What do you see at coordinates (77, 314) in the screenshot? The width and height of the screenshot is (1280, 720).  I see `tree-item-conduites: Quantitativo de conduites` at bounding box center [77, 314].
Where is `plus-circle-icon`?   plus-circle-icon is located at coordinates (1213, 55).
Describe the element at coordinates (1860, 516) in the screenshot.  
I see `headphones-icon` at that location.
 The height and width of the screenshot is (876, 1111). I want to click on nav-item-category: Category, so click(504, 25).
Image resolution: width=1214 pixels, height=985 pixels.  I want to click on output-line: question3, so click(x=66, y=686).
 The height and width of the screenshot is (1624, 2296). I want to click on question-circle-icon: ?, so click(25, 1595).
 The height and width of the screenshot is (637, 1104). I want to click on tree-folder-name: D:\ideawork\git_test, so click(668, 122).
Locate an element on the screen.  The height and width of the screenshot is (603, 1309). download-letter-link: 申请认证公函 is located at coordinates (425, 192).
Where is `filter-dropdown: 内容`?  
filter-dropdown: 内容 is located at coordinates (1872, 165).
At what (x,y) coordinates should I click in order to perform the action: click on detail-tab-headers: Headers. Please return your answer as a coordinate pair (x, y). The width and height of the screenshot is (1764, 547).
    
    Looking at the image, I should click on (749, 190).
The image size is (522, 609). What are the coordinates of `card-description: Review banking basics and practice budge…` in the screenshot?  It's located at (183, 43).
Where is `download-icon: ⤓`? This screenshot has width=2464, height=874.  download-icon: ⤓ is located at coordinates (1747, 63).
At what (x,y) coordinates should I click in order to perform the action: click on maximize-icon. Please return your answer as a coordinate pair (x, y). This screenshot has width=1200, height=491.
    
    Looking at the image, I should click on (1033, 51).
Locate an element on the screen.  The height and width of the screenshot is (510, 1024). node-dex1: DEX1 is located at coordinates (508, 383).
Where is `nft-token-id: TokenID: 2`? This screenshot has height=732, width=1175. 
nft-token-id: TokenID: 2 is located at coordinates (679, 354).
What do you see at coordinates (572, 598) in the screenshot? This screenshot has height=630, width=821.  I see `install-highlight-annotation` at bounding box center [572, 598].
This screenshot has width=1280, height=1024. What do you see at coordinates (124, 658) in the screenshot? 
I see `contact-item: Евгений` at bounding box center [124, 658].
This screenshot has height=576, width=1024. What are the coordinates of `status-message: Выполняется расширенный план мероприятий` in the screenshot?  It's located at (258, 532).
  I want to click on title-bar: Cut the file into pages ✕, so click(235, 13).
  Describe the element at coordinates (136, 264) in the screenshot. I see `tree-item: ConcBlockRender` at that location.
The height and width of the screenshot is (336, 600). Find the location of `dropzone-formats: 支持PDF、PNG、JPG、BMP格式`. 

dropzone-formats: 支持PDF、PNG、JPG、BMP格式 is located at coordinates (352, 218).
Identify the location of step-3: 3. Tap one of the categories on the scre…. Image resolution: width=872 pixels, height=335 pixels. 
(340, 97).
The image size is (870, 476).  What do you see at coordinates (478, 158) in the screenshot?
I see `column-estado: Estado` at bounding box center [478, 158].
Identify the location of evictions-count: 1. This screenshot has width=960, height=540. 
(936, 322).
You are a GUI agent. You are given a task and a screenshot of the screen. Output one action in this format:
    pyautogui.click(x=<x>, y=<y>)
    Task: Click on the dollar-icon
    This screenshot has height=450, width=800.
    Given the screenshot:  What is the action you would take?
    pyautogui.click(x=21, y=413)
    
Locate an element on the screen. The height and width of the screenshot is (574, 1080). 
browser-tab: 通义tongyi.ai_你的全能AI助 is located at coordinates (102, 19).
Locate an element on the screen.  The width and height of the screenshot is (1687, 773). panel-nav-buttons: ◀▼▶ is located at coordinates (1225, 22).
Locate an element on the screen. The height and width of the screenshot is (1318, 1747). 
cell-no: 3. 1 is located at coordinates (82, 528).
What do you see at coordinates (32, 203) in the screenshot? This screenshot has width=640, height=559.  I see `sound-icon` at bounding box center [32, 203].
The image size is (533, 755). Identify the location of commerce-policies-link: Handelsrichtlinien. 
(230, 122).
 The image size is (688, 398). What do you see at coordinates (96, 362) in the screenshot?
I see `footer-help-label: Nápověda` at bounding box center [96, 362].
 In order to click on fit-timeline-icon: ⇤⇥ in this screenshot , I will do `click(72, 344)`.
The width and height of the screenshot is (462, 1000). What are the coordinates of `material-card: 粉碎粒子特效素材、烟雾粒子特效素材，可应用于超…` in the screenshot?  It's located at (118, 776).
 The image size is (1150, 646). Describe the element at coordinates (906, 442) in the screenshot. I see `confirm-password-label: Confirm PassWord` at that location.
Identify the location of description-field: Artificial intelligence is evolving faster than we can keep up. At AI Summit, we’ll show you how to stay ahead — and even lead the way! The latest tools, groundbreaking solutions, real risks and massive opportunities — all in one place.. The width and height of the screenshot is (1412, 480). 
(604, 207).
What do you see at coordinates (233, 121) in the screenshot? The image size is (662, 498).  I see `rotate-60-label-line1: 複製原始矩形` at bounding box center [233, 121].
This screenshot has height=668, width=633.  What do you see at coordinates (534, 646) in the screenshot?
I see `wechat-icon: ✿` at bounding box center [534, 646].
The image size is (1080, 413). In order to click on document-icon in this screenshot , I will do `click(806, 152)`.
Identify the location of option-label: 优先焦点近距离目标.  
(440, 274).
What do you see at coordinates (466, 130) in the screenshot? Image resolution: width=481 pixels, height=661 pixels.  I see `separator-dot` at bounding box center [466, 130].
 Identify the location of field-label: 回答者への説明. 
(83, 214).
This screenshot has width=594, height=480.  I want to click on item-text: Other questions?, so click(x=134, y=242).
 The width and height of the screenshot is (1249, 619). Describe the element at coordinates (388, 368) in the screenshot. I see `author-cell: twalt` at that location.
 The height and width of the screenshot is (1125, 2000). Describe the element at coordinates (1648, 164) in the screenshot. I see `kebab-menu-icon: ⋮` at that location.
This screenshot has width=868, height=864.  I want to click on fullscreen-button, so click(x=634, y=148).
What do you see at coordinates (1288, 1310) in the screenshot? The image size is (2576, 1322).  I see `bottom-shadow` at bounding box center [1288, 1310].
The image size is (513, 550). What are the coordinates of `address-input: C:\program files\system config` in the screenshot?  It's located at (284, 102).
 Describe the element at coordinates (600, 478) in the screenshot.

About this task ::
Format the material above as a Markdown table with the columns "Row" and "Line". Put one line per row, number the rows in order, and leave out blank lines.

Answer to the problem ::
| Row | Line |
|---|---|
| 1 | What do you see at coordinates (77, 314) in the screenshot? The width and height of the screenshot is (1280, 720).  I see `tree-item-conduites: Quantitativo de conduites` at bounding box center [77, 314]. |
| 2 | Where is `plus-circle-icon`?   plus-circle-icon is located at coordinates (1213, 55). |
| 3 | Describe the element at coordinates (1860, 516) in the screenshot.   |
| 4 | I see `headphones-icon` at that location. |
| 5 |  The height and width of the screenshot is (876, 1111). I want to click on nav-item-category: Category, so click(504, 25). |
| 6 | Image resolution: width=1214 pixels, height=985 pixels.  I want to click on output-line: question3, so click(x=66, y=686). |
| 7 |  The height and width of the screenshot is (1624, 2296). I want to click on question-circle-icon: ?, so click(25, 1595). |
| 8 |  The height and width of the screenshot is (637, 1104). I want to click on tree-folder-name: D:\ideawork\git_test, so click(668, 122). |
| 9 | Locate an element on the screen.  The height and width of the screenshot is (603, 1309). download-letter-link: 申请认证公函 is located at coordinates (425, 192). |
| 10 | Where is `filter-dropdown: 内容`?   |
| 11 | filter-dropdown: 内容 is located at coordinates (1872, 165). |
| 12 | At what (x,y) coordinates should I click in order to perform the action: click on detail-tab-headers: Headers. Please return your answer as a coordinate pair (x, y). The width and height of the screenshot is (1764, 547). |
| 13 |     Looking at the image, I should click on (749, 190). |
| 14 | The image size is (522, 609). What are the coordinates of `card-description: Review banking basics and practice budge…` in the screenshot?  It's located at (183, 43). |
| 15 | Where is `download-icon: ⤓`? This screenshot has width=2464, height=874.  download-icon: ⤓ is located at coordinates (1747, 63). |
| 16 | At what (x,y) coordinates should I click in order to perform the action: click on maximize-icon. Please return your answer as a coordinate pair (x, y). This screenshot has width=1200, height=491. |
| 17 |     Looking at the image, I should click on (1033, 51). |
| 18 | Locate an element on the screen.  The height and width of the screenshot is (510, 1024). node-dex1: DEX1 is located at coordinates (508, 383). |
| 19 | Where is `nft-token-id: TokenID: 2`? This screenshot has height=732, width=1175.  |
| 20 | nft-token-id: TokenID: 2 is located at coordinates (679, 354). |
| 21 | What do you see at coordinates (572, 598) in the screenshot? This screenshot has height=630, width=821.  I see `install-highlight-annotation` at bounding box center [572, 598]. |
| 22 | This screenshot has width=1280, height=1024. What do you see at coordinates (124, 658) in the screenshot?  |
| 23 | I see `contact-item: Евгений` at bounding box center [124, 658]. |
| 24 | This screenshot has height=576, width=1024. What are the coordinates of `status-message: Выполняется расширенный план мероприятий` in the screenshot?  It's located at (258, 532). |
| 25 |   I want to click on title-bar: Cut the file into pages ✕, so click(235, 13). |
| 26 |   Describe the element at coordinates (136, 264) in the screenshot. I see `tree-item: ConcBlockRender` at that location. |
| 27 | The height and width of the screenshot is (336, 600). Find the location of `dropzone-formats: 支持PDF、PNG、JPG、BMP格式`.  |
| 28 | dropzone-formats: 支持PDF、PNG、JPG、BMP格式 is located at coordinates (352, 218). |
| 29 | Identify the location of step-3: 3. Tap one of the categories on the scre…. Image resolution: width=872 pixels, height=335 pixels.  |
| 30 | (340, 97). |
| 31 | The image size is (870, 476).  What do you see at coordinates (478, 158) in the screenshot? |
| 32 | I see `column-estado: Estado` at bounding box center [478, 158]. |
| 33 | Identify the location of evictions-count: 1. This screenshot has width=960, height=540.  |
| 34 | (936, 322). |
| 35 | You are a GUI agent. You are given a task and a screenshot of the screen. Output one action in this format: |
| 36 |     pyautogui.click(x=<x>, y=<y>) |
| 37 |     Task: Click on the dollar-icon |
| 38 |     This screenshot has height=450, width=800. |
| 39 |     Given the screenshot:  What is the action you would take? |
| 40 |     pyautogui.click(x=21, y=413) |
| 41 | Locate an element on the screen. The height and width of the screenshot is (574, 1080).  |
| 42 | browser-tab: 通义tongyi.ai_你的全能AI助 is located at coordinates (102, 19). |
| 43 | Locate an element on the screen.  The width and height of the screenshot is (1687, 773). panel-nav-buttons: ◀▼▶ is located at coordinates (1225, 22). |
| 44 | Locate an element on the screen. The height and width of the screenshot is (1318, 1747).  |
| 45 | cell-no: 3. 1 is located at coordinates (82, 528). |
| 46 | What do you see at coordinates (32, 203) in the screenshot? This screenshot has width=640, height=559.  I see `sound-icon` at bounding box center [32, 203]. |
| 47 | The image size is (533, 755). Identify the location of commerce-policies-link: Handelsrichtlinien.  |
| 48 | (230, 122). |
| 49 |  The image size is (688, 398). What do you see at coordinates (96, 362) in the screenshot? |
| 50 | I see `footer-help-label: Nápověda` at bounding box center [96, 362]. |
| 51 |  In order to click on fit-timeline-icon: ⇤⇥ in this screenshot , I will do `click(72, 344)`. |
| 52 | The width and height of the screenshot is (462, 1000). What are the coordinates of `material-card: 粉碎粒子特效素材、烟雾粒子特效素材，可应用于超…` in the screenshot?  It's located at (118, 776). |
| 53 |  The image size is (1150, 646). Describe the element at coordinates (906, 442) in the screenshot. I see `confirm-password-label: Confirm PassWord` at that location. |
| 54 | Identify the location of description-field: Artificial intelligence is evolving faster than we can keep up. At AI Summit, we’ll show you how to stay ahead — and even lead the way! The latest tools, groundbreaking solutions, real risks and massive opportunities — all in one place.. The width and height of the screenshot is (1412, 480).  |
| 55 | (604, 207). |
| 56 | What do you see at coordinates (233, 121) in the screenshot? The image size is (662, 498).  I see `rotate-60-label-line1: 複製原始矩形` at bounding box center [233, 121]. |
| 57 | This screenshot has height=668, width=633.  What do you see at coordinates (534, 646) in the screenshot? |
| 58 | I see `wechat-icon: ✿` at bounding box center [534, 646]. |
| 59 | The image size is (1080, 413). In order to click on document-icon in this screenshot , I will do `click(806, 152)`. |
| 60 | Identify the location of option-label: 优先焦点近距离目标.   |
| 61 | (440, 274). |
| 62 | What do you see at coordinates (466, 130) in the screenshot? Image resolution: width=481 pixels, height=661 pixels.  I see `separator-dot` at bounding box center [466, 130]. |
| 63 |  Identify the location of field-label: 回答者への説明.  |
| 64 | (83, 214). |
| 65 | This screenshot has width=594, height=480.  I want to click on item-text: Other questions?, so click(x=134, y=242). |
| 66 |  The width and height of the screenshot is (1249, 619). Describe the element at coordinates (388, 368) in the screenshot. I see `author-cell: twalt` at that location. |
| 67 |  The height and width of the screenshot is (1125, 2000). Describe the element at coordinates (1648, 164) in the screenshot. I see `kebab-menu-icon: ⋮` at that location. |
| 68 | This screenshot has width=868, height=864.  I want to click on fullscreen-button, so click(x=634, y=148). |
| 69 | What do you see at coordinates (1288, 1310) in the screenshot? The image size is (2576, 1322).  I see `bottom-shadow` at bounding box center [1288, 1310]. |
| 70 | The image size is (513, 550). What are the coordinates of `address-input: C:\program files\system config` in the screenshot?  It's located at (284, 102). |
| 71 |  Describe the element at coordinates (600, 478) in the screenshot. |